SUPPLIED DATA:
◆ ◆ ◆ ◆

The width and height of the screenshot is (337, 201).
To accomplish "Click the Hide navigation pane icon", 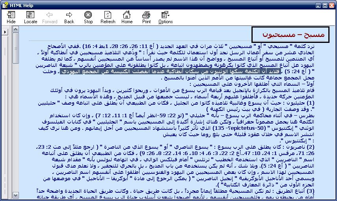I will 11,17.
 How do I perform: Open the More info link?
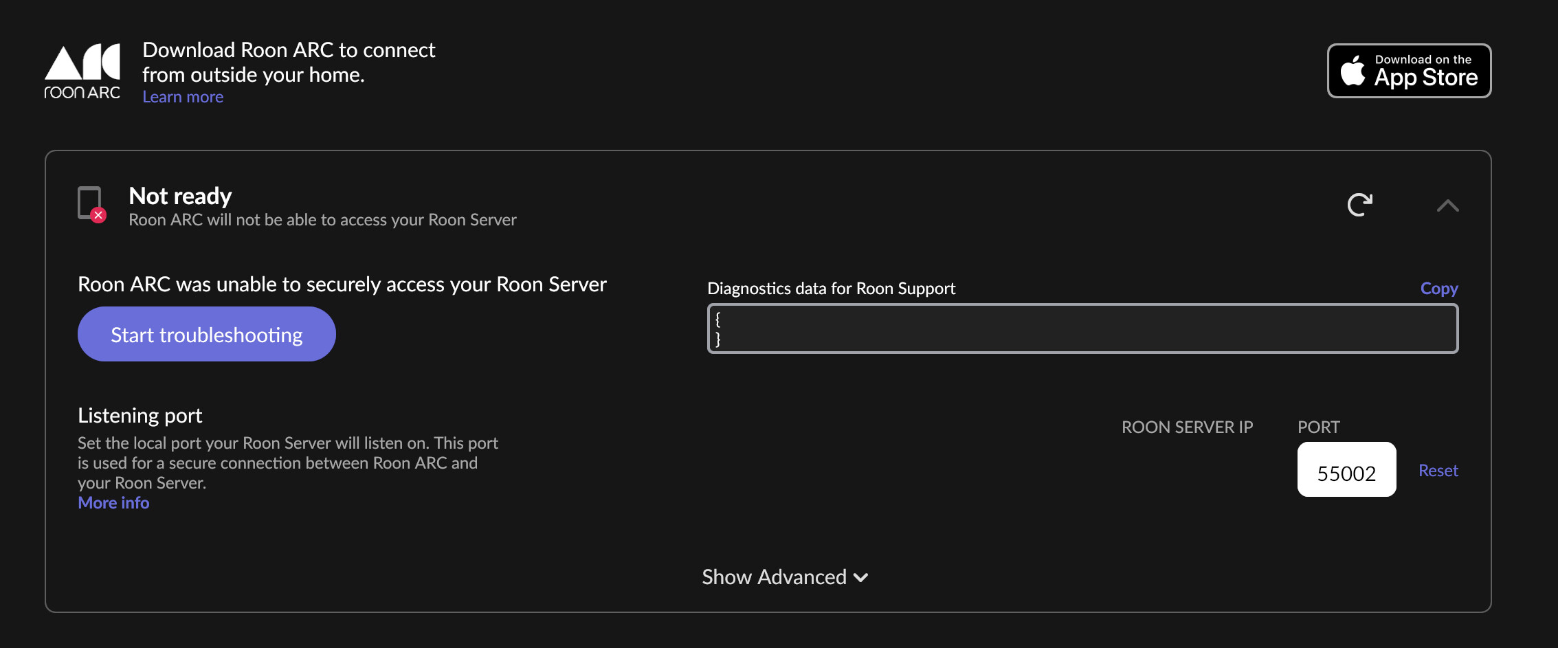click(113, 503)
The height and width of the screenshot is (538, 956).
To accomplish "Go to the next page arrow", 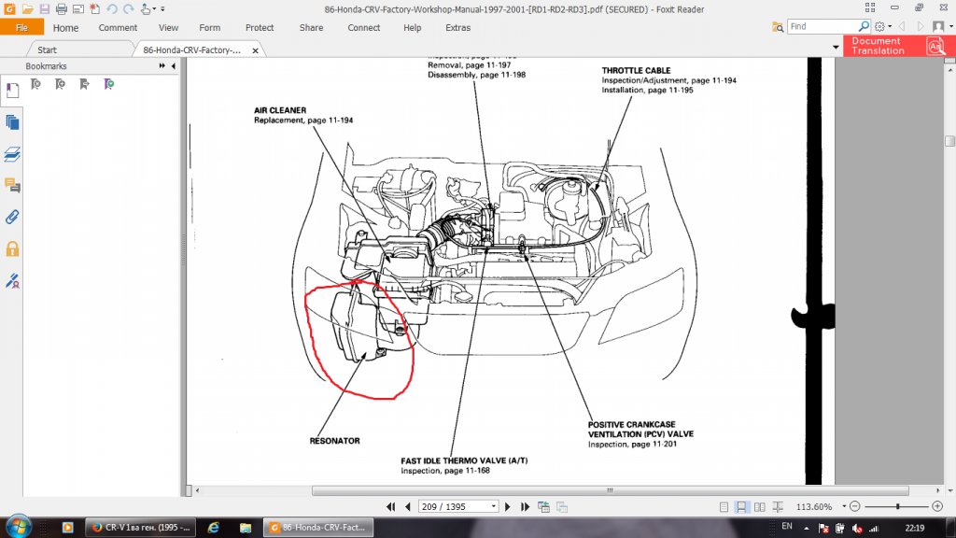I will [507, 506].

◆ ◆ ◆ ◆

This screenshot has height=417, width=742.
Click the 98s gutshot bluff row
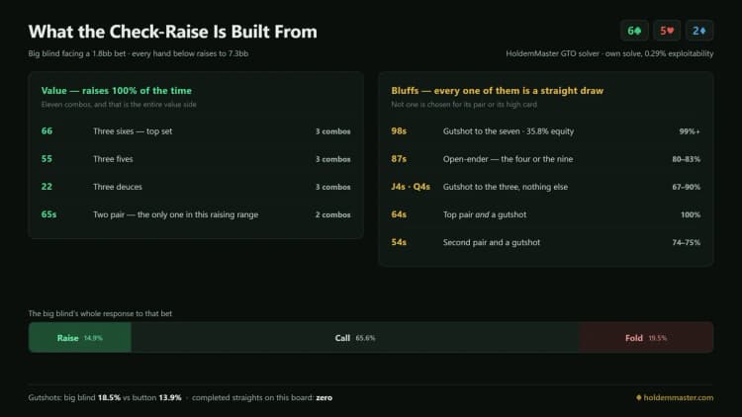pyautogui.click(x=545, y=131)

◆ ◆ ◆ ◆

EXERCISE DETAILS: Filter the entries down to the lines that include the string "height".

SOLVED PROBLEM:
The width and height of the screenshot is (337, 201).
The height and width of the screenshot is (538, 956).
This screenshot has height=417, width=742.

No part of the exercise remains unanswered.